Kaydedilmiş veri girdileri:
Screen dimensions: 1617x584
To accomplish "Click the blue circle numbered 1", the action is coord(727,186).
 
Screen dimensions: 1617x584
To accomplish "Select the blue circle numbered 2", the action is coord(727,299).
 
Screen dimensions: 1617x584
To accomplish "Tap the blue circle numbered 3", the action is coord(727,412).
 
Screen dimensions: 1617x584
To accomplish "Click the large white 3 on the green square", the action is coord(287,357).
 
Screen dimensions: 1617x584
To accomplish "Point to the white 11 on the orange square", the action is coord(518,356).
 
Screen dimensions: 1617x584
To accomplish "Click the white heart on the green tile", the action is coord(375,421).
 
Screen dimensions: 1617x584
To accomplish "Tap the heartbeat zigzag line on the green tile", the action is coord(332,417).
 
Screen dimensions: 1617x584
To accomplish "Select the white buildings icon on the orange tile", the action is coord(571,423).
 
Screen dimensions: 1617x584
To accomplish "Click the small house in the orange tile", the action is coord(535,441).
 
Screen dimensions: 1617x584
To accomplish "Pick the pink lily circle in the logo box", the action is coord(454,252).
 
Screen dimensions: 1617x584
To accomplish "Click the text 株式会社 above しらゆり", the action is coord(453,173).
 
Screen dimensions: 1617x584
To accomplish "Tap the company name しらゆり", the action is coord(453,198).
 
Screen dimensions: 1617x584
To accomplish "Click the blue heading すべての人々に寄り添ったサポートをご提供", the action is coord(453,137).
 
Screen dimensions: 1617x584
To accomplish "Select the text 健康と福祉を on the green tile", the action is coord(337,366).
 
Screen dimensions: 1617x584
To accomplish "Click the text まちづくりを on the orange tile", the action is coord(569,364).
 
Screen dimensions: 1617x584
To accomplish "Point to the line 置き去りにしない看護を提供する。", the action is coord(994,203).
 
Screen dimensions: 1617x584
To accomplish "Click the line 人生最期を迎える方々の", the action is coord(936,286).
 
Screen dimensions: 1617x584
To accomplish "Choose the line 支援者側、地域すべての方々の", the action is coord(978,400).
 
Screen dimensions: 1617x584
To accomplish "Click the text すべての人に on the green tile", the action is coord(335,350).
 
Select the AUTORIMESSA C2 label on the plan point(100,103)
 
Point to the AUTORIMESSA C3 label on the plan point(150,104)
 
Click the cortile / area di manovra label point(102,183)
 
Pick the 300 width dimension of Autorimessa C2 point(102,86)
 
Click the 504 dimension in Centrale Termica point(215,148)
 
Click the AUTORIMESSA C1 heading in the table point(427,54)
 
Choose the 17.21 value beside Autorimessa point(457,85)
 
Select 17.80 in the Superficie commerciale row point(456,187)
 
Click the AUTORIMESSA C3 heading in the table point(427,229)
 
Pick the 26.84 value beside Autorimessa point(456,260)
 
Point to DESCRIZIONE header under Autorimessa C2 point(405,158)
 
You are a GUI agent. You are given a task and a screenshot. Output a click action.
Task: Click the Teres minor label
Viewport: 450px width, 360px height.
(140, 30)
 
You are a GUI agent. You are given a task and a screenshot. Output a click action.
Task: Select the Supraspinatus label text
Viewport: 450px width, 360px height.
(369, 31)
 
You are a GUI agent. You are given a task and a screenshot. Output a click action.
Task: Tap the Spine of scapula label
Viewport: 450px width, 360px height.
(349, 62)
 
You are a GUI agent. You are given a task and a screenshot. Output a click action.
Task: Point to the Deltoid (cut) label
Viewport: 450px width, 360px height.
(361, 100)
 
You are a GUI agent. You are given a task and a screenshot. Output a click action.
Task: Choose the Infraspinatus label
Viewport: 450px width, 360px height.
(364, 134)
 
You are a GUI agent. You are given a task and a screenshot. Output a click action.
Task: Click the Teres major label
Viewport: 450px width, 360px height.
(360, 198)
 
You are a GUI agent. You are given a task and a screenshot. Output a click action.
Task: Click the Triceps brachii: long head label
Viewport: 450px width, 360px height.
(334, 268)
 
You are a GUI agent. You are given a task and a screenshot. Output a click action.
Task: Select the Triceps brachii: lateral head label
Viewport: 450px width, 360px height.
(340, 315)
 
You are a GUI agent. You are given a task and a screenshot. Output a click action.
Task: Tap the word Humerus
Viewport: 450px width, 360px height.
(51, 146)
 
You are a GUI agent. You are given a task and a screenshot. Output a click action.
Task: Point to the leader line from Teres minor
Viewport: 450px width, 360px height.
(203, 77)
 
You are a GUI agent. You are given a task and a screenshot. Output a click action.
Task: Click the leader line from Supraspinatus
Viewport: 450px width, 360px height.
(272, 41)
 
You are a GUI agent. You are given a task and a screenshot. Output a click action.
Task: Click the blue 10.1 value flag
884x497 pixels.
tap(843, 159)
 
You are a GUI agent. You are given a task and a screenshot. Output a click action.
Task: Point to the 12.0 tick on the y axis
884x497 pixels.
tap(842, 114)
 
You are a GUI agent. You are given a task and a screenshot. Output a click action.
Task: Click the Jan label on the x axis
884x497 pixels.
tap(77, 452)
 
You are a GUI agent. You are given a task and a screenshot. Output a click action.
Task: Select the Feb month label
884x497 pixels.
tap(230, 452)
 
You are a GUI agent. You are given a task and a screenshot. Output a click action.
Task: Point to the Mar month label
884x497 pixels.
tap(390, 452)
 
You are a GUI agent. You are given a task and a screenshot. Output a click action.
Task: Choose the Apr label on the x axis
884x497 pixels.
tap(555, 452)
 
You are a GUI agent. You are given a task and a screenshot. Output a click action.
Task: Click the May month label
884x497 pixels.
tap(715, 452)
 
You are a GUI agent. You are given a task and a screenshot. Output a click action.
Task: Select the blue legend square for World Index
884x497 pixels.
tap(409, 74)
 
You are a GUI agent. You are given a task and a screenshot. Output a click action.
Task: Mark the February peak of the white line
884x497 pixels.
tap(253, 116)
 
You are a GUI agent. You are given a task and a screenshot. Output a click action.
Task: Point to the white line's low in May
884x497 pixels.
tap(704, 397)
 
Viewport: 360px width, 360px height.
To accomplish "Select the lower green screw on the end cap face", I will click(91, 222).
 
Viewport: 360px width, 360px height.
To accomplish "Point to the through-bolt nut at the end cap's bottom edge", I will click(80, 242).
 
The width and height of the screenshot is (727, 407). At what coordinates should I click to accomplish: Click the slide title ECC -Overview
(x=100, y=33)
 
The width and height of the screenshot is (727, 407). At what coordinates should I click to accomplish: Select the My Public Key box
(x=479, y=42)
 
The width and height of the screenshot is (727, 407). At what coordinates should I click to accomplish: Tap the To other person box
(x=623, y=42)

Görev koşulları: "Public Key box" ifadesini içeren satırdan kayıtların sonuna kadar uzanan bölümün her satırını eksiksiz yeniden yazın. Bu bölümdeki yanıtlarda geçen koordinatları 0,95 ile çarparak yeniden ölçekleyin ve tam sayıya yuvarlayın; buçuklu değerleri yukarı yuvarlayın.

Görev yanıtı:
The width and height of the screenshot is (727, 407). At what coordinates should I click to accomplish: Select the My Public Key box
(x=455, y=40)
 
The width and height of the screenshot is (727, 407). At what coordinates should I click to accomplish: Tap the To other person box
(x=592, y=40)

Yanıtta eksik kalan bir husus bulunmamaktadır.